*Work to complete*
The copy should begin at the line containing "Task: Click the 0.7 kHz frequency label" and end with the last line below, every line exact and no picture included.

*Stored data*
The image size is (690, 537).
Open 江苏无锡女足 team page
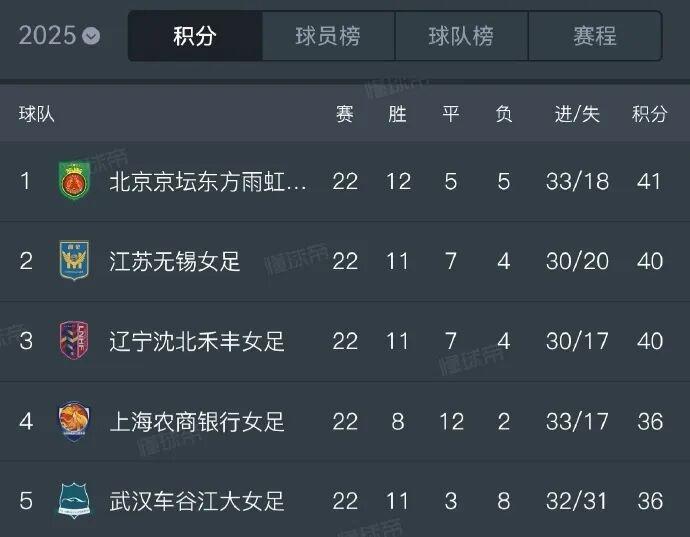point(175,261)
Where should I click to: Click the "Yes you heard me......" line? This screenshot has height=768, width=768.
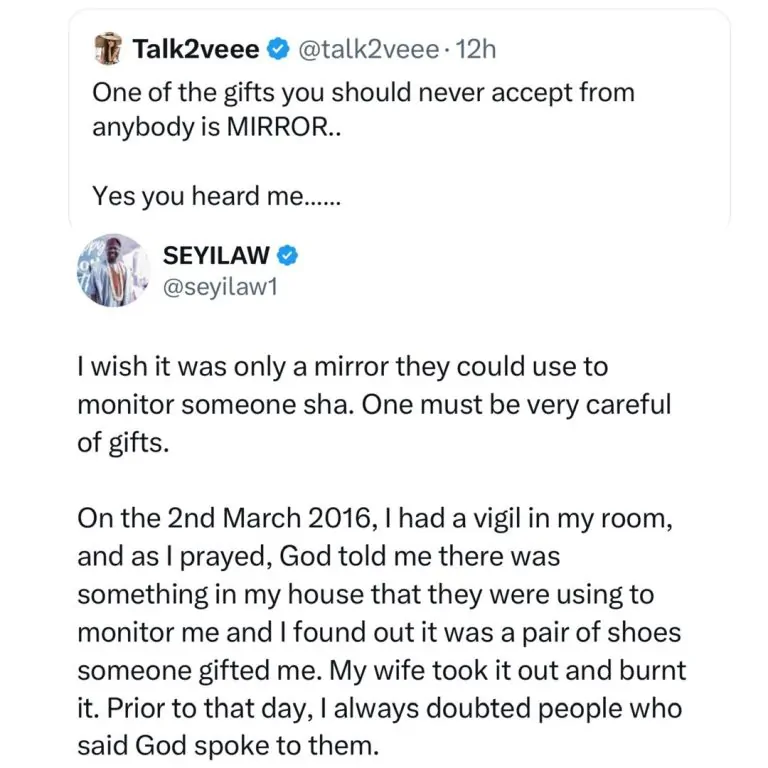(x=216, y=197)
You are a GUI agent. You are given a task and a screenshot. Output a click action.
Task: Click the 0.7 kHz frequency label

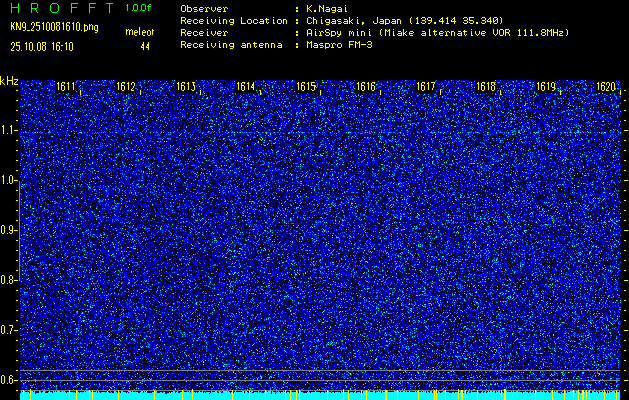coord(9,329)
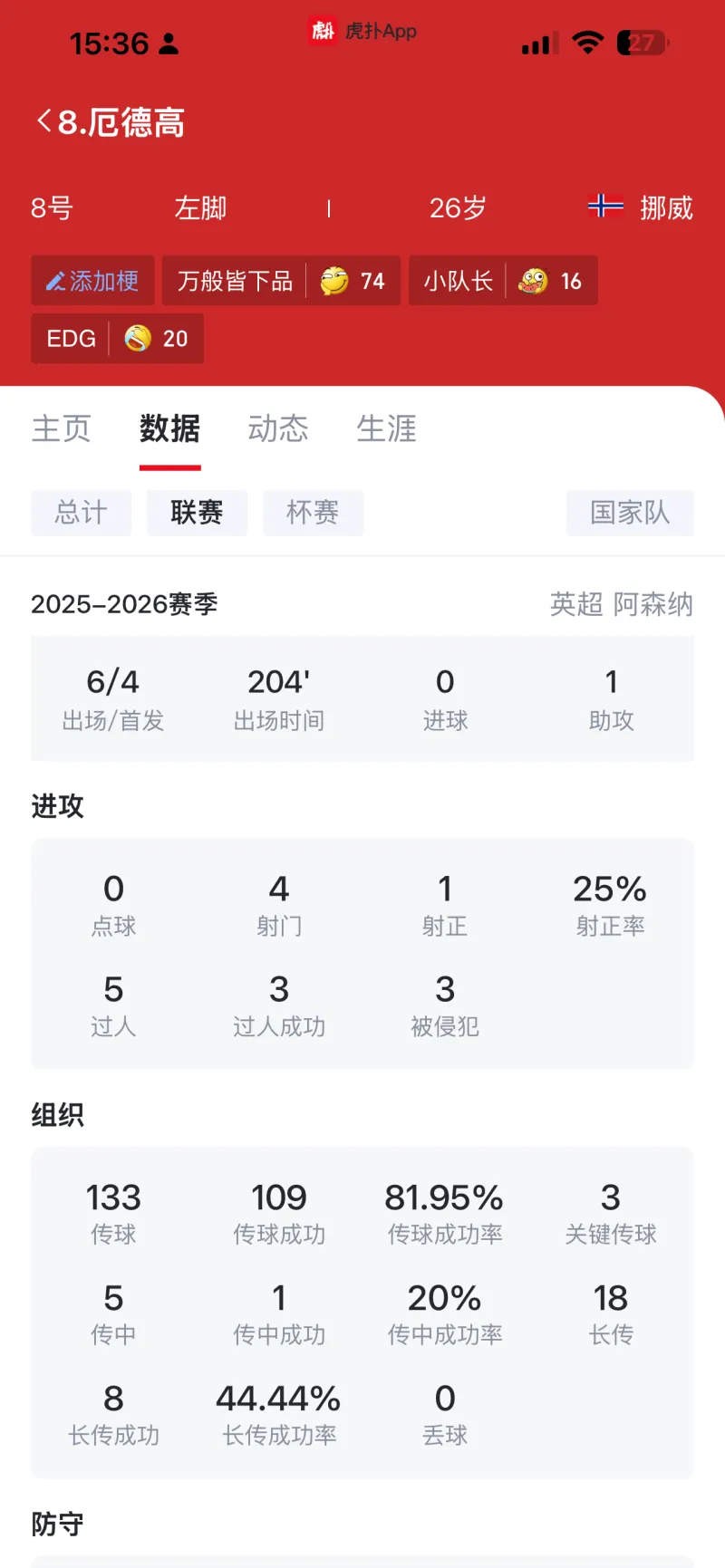The width and height of the screenshot is (725, 1568).
Task: Tap the Norway flag icon
Action: pos(605,207)
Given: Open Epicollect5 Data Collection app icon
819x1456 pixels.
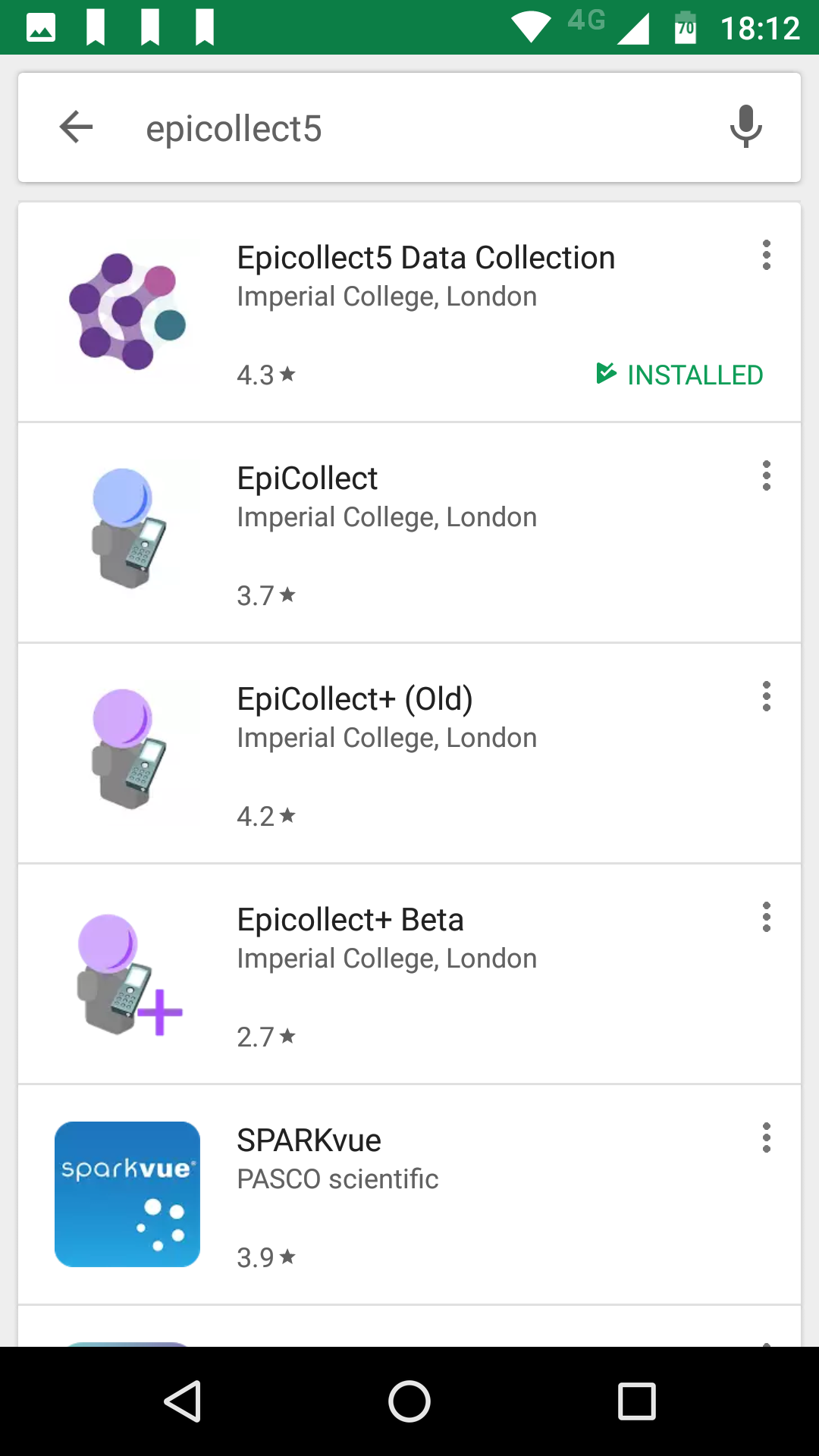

*Solution for this task*
Task: Click the 0.7 kHz frequency label

coord(9,329)
The width and height of the screenshot is (725, 1568).
Task: Tap the Norway flag icon
Action: pos(605,207)
Given: Open Epicollect5 Data Collection app icon
819x1456 pixels.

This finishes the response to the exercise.